UHSM, like many A&Es regularly misses its A&E target. However this is not simply down to a) people turning up when they shouldn’t or b) the department being incapable of managing the numbers coming through. A considerable amount is down to capacity elsewhere in the system: recently as many as 120 patients were considered fit to be discharged from UHSM, but, for a variety of reasons couldn’t be. This creates a hospital wide crisis: patients end up in beds on wards that aren’t the right one for their condition, other patients can’t be admitted, cubicles in A&E get full etc etc. (or so I understand).
Now we traditionally do two things 1) try and decide who is to blame (“it’s social services, it’s the management it’s the…”) and 2) devise solutions through clever thinking, diverting resources, using IT better etc. We then write an action plan, monitor it, watch it fail and go round the circle again.
You could identify lots of issues we could tackle: social services (and it differs by LA) can be slow to get packages in place for people who are ready to be discharged, so the patient stays in hospital too long; nursing/care homes won’t send someone to assess their resident to ensure it is safe for them to return to their home at weekends, so the patient stays in hospital for too long; nurses and hospital staff do not have capacity to keep chasing all of the above, so the patient stays in hospital for too long.
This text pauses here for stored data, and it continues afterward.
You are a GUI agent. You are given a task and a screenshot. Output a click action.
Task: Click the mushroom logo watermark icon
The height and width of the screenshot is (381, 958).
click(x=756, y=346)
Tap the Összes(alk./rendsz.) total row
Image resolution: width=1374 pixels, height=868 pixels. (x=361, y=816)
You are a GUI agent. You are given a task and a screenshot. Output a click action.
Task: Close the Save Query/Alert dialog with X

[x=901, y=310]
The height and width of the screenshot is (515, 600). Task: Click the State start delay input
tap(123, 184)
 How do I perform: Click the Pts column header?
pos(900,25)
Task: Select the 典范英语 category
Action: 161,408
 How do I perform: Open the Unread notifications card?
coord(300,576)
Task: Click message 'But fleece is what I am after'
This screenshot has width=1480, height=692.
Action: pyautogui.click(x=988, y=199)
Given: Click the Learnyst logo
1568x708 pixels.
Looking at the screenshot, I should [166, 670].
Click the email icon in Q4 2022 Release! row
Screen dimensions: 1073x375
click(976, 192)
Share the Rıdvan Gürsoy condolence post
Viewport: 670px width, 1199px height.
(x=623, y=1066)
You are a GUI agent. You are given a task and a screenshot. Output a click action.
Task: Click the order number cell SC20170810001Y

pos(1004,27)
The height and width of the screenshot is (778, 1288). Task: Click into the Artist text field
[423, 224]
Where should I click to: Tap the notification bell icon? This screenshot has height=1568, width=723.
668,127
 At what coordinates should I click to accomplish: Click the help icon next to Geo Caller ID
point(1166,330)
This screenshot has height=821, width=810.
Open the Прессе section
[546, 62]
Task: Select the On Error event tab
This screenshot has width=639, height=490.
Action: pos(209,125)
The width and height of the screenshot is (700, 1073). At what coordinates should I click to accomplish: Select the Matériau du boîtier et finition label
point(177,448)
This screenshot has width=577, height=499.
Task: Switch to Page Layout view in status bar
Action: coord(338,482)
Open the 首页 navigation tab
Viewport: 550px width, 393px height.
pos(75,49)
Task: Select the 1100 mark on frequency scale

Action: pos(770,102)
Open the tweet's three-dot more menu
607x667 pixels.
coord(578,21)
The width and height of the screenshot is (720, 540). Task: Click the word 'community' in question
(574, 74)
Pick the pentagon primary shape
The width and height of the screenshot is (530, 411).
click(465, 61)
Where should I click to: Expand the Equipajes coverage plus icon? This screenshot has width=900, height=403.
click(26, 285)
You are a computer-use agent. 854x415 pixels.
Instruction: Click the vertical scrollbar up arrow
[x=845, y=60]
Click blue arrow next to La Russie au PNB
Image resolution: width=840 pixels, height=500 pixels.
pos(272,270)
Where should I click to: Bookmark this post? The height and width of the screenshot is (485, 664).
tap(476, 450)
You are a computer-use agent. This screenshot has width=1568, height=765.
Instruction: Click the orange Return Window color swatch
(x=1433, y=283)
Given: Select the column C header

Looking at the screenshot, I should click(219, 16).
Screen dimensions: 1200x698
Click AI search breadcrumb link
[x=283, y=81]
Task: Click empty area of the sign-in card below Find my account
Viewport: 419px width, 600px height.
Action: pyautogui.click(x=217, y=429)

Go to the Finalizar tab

It does make you wonder: if we just had a few more nurses – so they could do their caring job and support discharge. If they could just liaise with that extra social worker (if we had a few more) they could help get the patient home: releasing the bed, helping A&E hit their target because the system is clearer. And perhaps if Care/Nursing homes just had another assessor so we could discharge at weekends then there would be even fewer beds in use and managing A&E becomes even easier and doesn’t need all the millions of pounds we keep pouring in and the special winter monies governments love to announce, there may even need to be fewer beds in hospital – so you could release more nurses for greater capacity on wards – they could then liaise with…
Perhaps we don’t need lots of clever pilots or huge innovation around all of this: perhaps we just need a little more: more nurses, more social workers (and other support in the community) – even more GPs who can help prevent the need for people to turn up at A&E in the first place. Oddly it may save the system money overall, get people in and out of hospital quicker (less infections!).
Perhaps the system is not as broke as we sometimes think? Perhaps it’s because we are all a little bit broke in terms of resources – a little bit more, in the right place, might just change a lot.